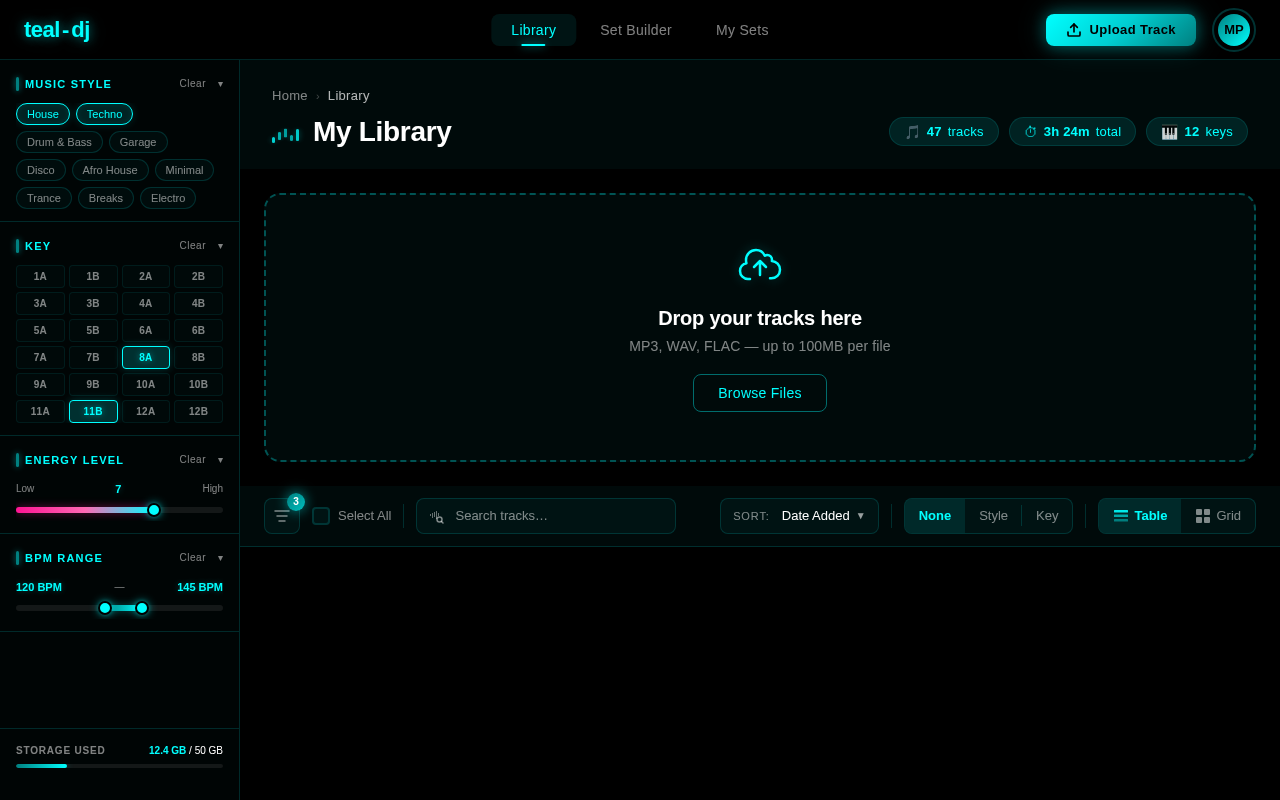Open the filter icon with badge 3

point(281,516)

────────

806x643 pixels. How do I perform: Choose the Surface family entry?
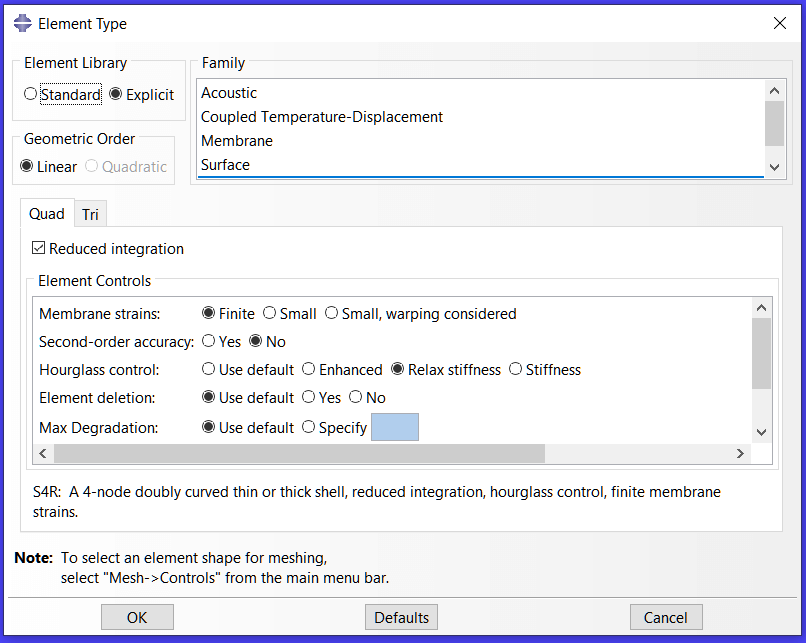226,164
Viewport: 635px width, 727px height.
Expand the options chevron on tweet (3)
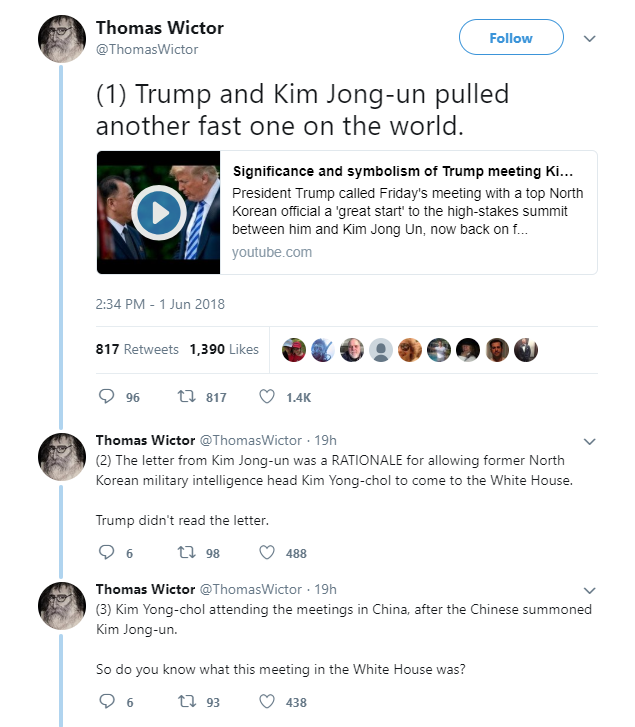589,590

────────

= What the exercise asks =
Count the lines in the records that contain the string "pixels", matching case exactly. Reply with the number only.

= Completed exercise =
1